* Any views expressed in this opinion piece are those of the author and not of Thomson Reuters Foundation.The impact of the Ukraine war could cause global companies to rollback their LGBTQ+ inclusivity efforts, but their support is needed now more than ever.
Jens Schadendorf is an economist, LGBT researcher and author of GaYme Changer, which was shortlisted for the Business Book Awards 2022.
Putin’s brutal invasion of Ukraine has turned world security and market order upside down – and LGBTQ+ people in Central and Eastern Europe could end up paying the price.
Globally, stakeholder expectations have been changing fast in recent years, with increasing demand for businesses to value equality, justice and inclusion in their workforce and practices.
This is especially needed in formerly communist Central and Eastern European countries, such as Poland, Hungary, Slovakia, Romania, and the Baltic states, where life as an LGBTQ+ person can be extremely difficult, and sometimes actively dangerous.
Now, the uncertainty of war is already pushing some Western companies to rethink their strategies and markets in the region, with the little equality that exists at risk of being pushed back even further.

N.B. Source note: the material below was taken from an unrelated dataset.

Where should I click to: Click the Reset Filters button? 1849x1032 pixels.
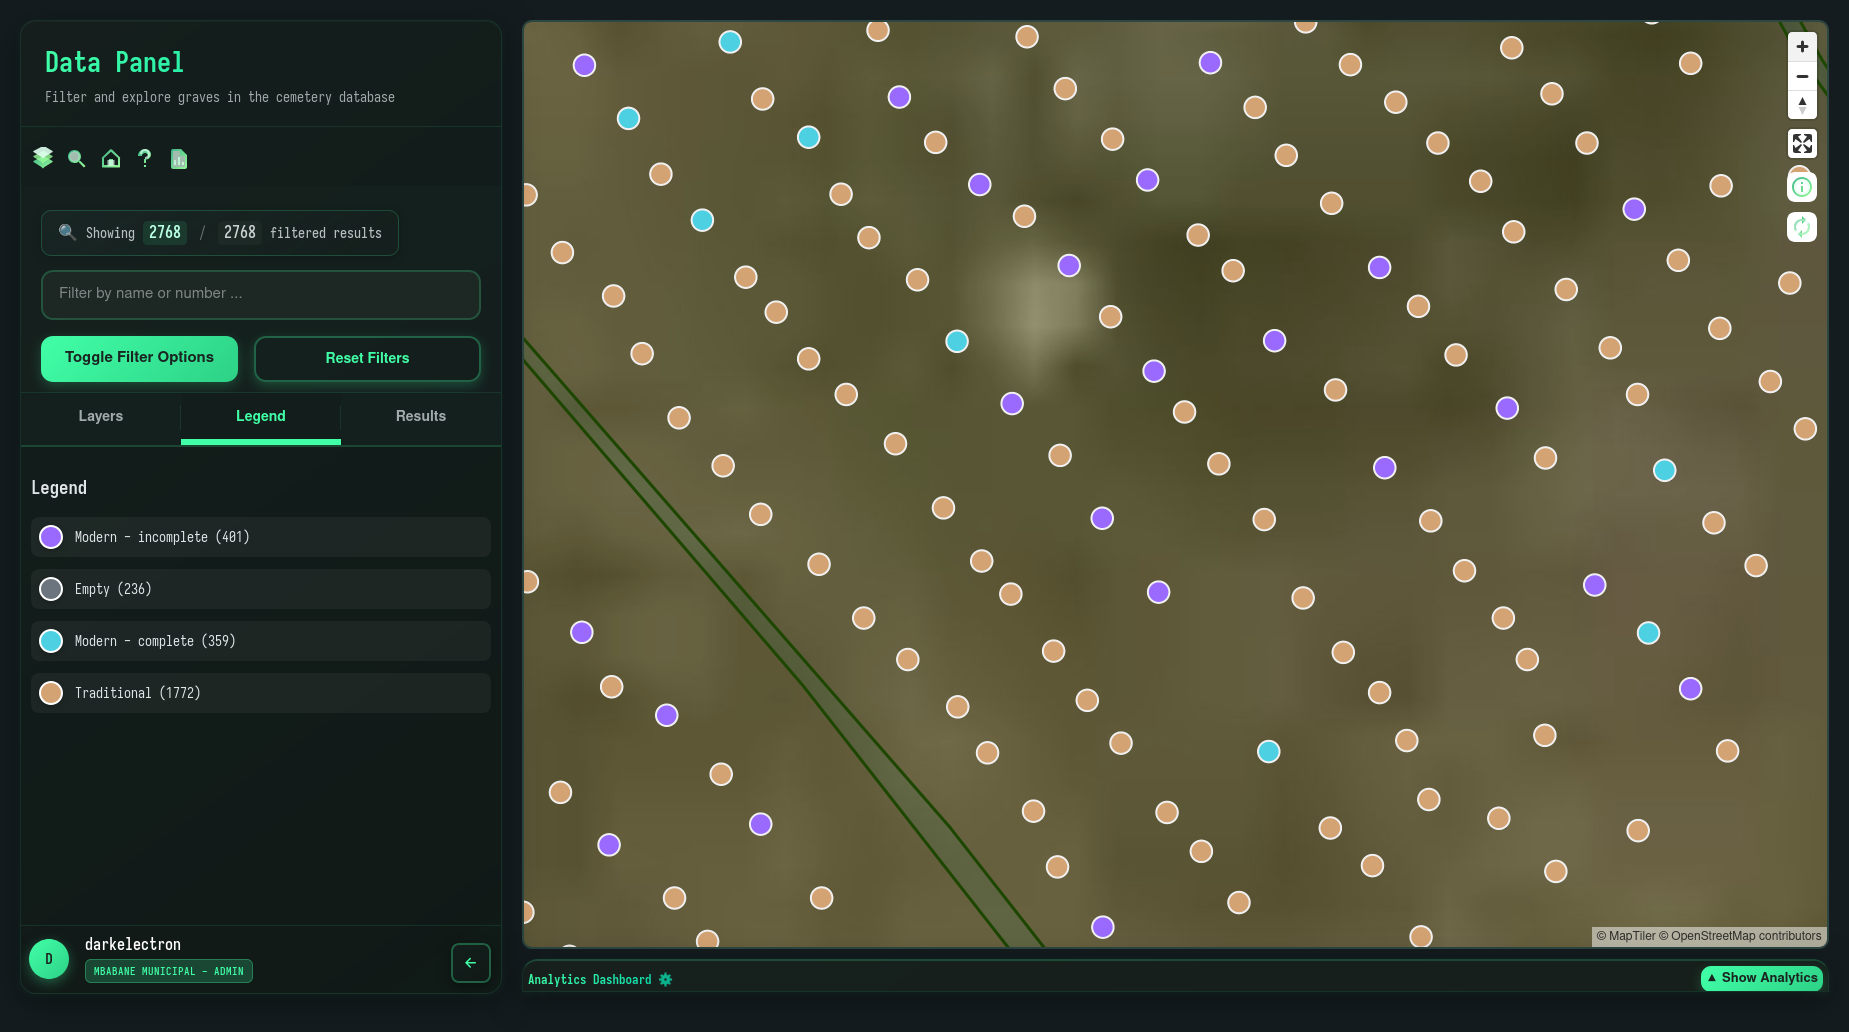367,358
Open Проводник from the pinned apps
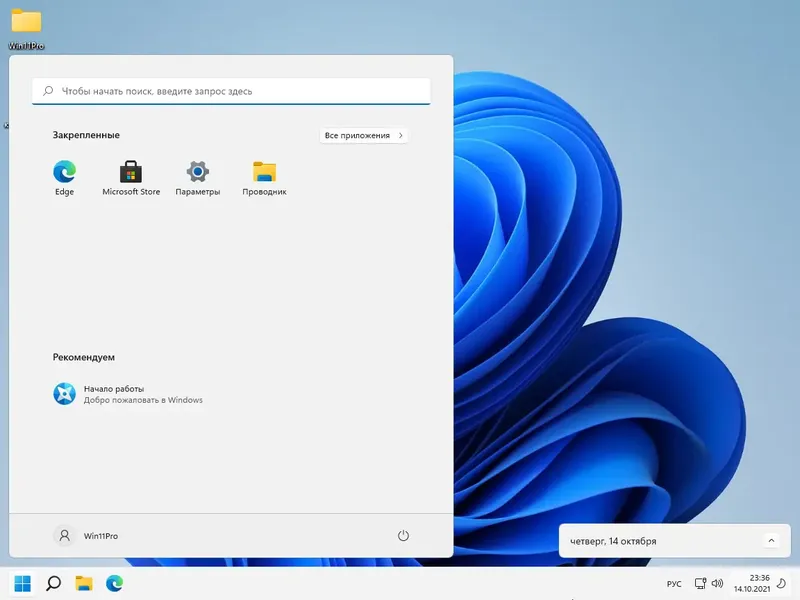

Many countries close to Russia’s threatening arsenal are not yet stable democracies or market economies. They are now being shaken by huge economic and social challenges following the invasion of Ukraine.
Most have had to significantly increase their military spending and have seen a huge influx of refugees crossing their borders. They are also almost completely dependent on Russian energy supplies, such as oil and gas, and are experiencing soaring prices while struggling to find new providers.
The result is higher debt, endangered social peace, and more political instability.
These pressures could lead global businesses to decrease their LGBTQ+ inclusion work in Central and Eastern Europe. Companies might be tempted to deprioritise their activities which foster equality, both within their own offices and the wider community.
They may also invest less of their regional and national inclusion budgets on setting up internal events, training, or supporting local LGBTQ+ organisations.
However, these companies must instead realise it is more of a risk not to invest in LGBTQ+ rights. Beyond the argument for human rights, more and more research has demonstrated the economic benefits of championing equality.
Many businesses in Western markets, supported by LGBTQ+ organisations such as the Human Rights Campaign, Stonewall, or Workplace Pride, have reaped huge economic dividends through diversity and inclusion tools, such as corporate policies and benefits pertinent to LGBTQ+ employees.
Not taking this approach in Central and Eastern Europe systematically has always been a mistake. A further reluctance to do so now would be an even greater failure, both ethically and for financial reasons.
Western companies need to lead the way and bravely develop more activist advocate strategies for LGBTQ+ inclusion in the region. They should invest more money in broadly visible activities both within their own offices and the wider local communities.
Even in a world reshaped by war, championing equality would make businesses more attractive to generations of talent, suppliers, customers, and investors. They could foster an open workplace culture, which is proven to be better for productivity and innovation.
It would also help further develop and stabilise the region’s fragile democracies and market orders, therefore contributing to political stability and social cohesion - which is also good for business.
The process is not an easy one and will require support from activists and NGOs, but both moral argument and rational cost-benefit analysis show how worthwhile it will be.
Diverse identities matter more now than ever and pursuing such a strategy could lead a company to become a human rights and LGBTQ+ inclusion champion – giving them a long-term competitive advantage at home and beyond.